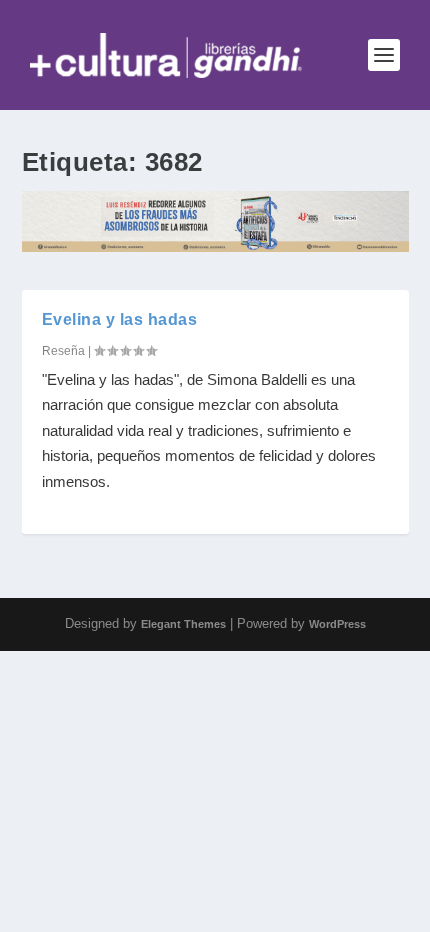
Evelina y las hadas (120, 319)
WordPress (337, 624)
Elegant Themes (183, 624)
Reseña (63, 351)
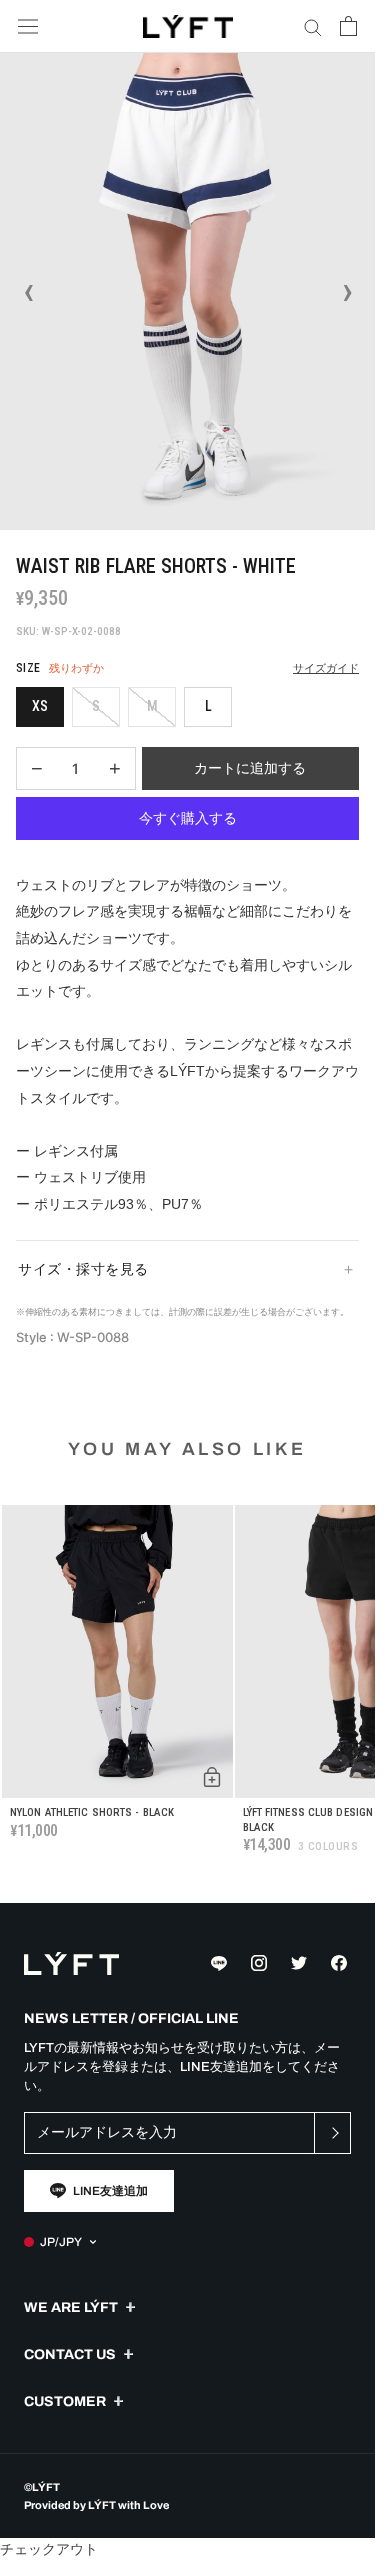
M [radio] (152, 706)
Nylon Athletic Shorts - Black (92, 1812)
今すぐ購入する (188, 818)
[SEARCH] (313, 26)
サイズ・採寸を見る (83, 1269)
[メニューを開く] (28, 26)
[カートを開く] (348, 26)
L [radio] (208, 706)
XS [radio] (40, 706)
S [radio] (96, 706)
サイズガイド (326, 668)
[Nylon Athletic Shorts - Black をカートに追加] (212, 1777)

----------------------------------------

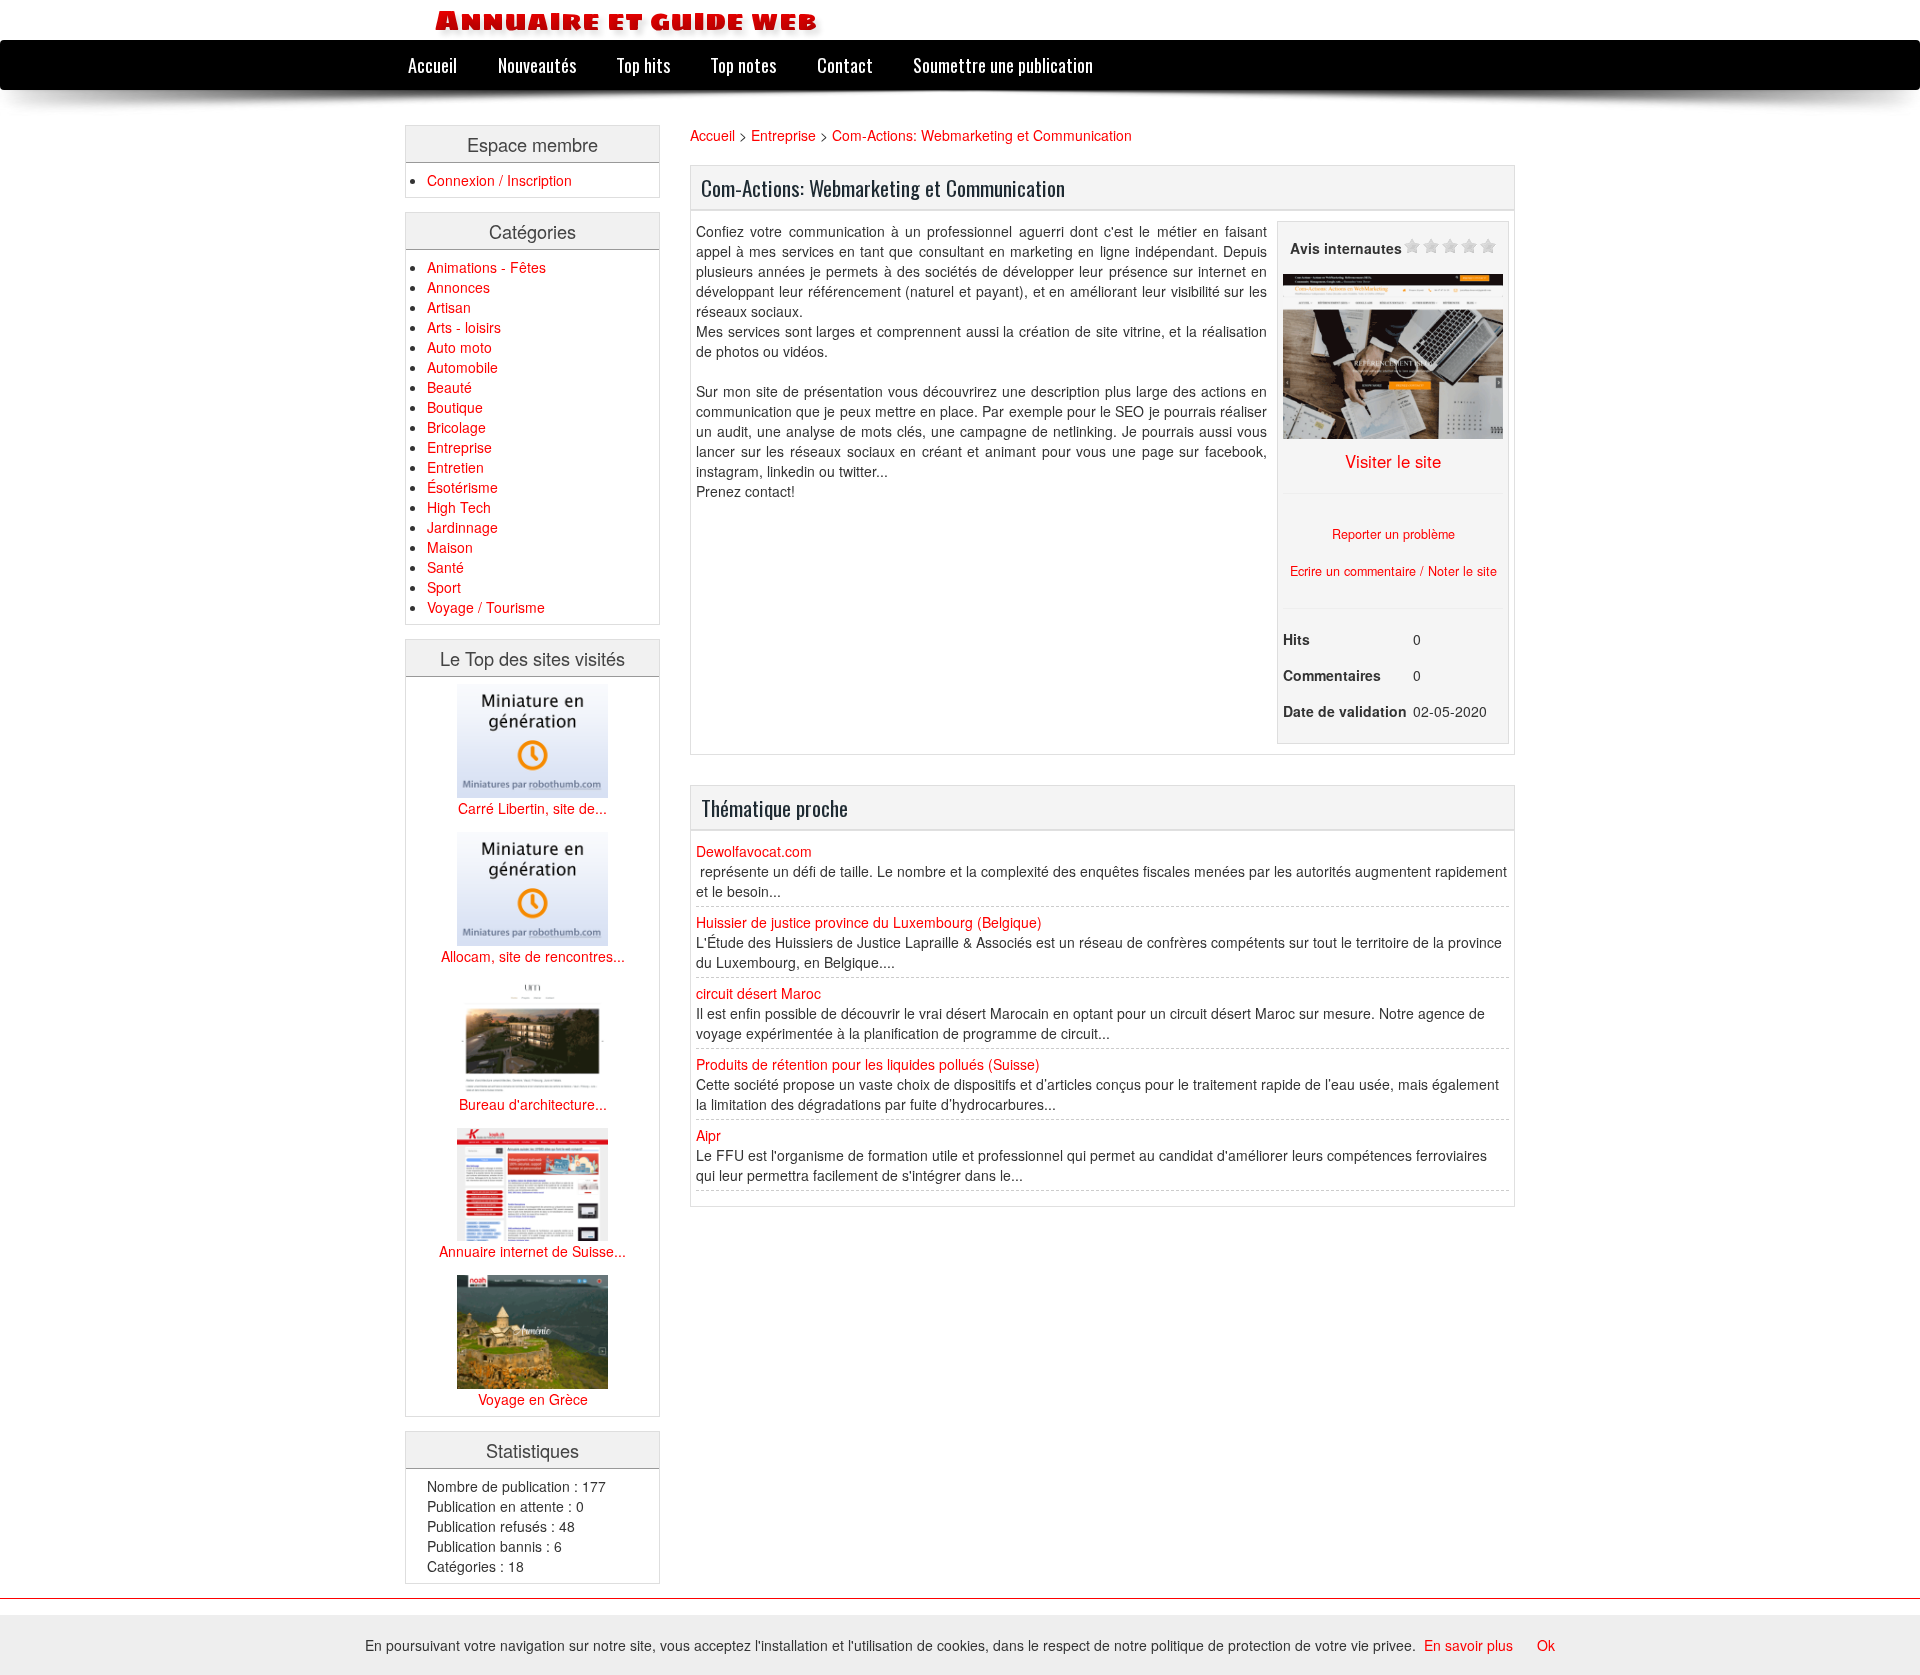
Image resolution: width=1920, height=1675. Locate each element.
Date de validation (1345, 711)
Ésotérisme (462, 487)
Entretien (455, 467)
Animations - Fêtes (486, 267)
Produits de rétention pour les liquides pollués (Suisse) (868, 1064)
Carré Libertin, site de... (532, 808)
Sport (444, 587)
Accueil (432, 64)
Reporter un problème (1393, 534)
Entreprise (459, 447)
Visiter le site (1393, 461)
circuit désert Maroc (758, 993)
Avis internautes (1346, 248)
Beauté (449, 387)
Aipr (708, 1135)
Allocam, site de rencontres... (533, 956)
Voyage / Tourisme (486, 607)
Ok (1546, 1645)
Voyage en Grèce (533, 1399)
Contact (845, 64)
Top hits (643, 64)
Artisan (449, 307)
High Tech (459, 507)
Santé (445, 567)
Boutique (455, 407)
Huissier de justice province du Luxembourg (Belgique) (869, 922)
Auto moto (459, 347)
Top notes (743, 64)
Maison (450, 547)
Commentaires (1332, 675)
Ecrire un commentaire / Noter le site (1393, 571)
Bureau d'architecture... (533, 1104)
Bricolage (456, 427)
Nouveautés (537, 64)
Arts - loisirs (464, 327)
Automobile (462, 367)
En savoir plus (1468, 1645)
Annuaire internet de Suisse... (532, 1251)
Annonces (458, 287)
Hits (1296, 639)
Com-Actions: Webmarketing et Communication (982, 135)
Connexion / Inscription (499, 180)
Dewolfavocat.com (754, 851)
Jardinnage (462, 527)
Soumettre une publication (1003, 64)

----------------------------------------

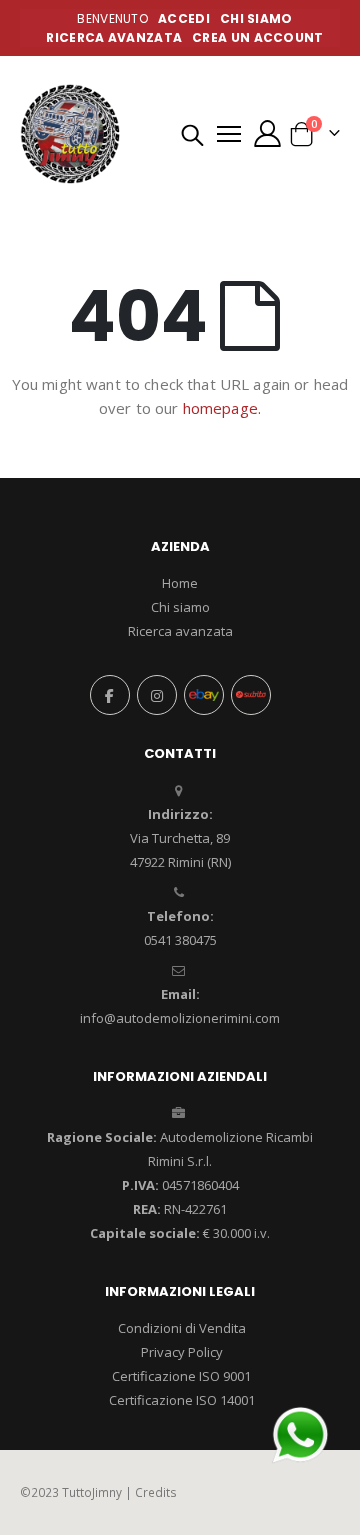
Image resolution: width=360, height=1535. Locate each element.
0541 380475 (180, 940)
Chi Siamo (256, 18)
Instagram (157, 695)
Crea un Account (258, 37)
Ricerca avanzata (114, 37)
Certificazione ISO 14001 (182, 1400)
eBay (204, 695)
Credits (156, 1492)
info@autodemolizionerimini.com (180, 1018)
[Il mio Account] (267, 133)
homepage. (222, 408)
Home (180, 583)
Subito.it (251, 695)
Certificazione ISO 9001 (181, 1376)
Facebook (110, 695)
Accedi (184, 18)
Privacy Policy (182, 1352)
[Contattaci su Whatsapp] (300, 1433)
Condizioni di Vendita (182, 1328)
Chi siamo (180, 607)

----------------------------------------

Copy the entries above exactly, but only the stretch from the line containing "Elegant Themes (183, 624)" through the line containing "[Nylon Athletic Shorts". Keep both end lines; drop the pictures.

## ANSWER TO THIS TASK
Elegant Themes (183, 624)
Reseña (63, 351)
M [radio] (152, 706)
Nylon Athletic Shorts - Black (92, 1812)
今すぐ購入する (188, 818)
[SEARCH] (313, 26)
サイズ・採寸を見る (83, 1269)
[メニューを開く] (28, 26)
[カートを開く] (348, 26)
L [radio] (208, 706)
XS [radio] (40, 706)
S [radio] (96, 706)
サイズガイド (326, 668)
[Nylon Athletic Shorts - Black をカートに追加] (212, 1777)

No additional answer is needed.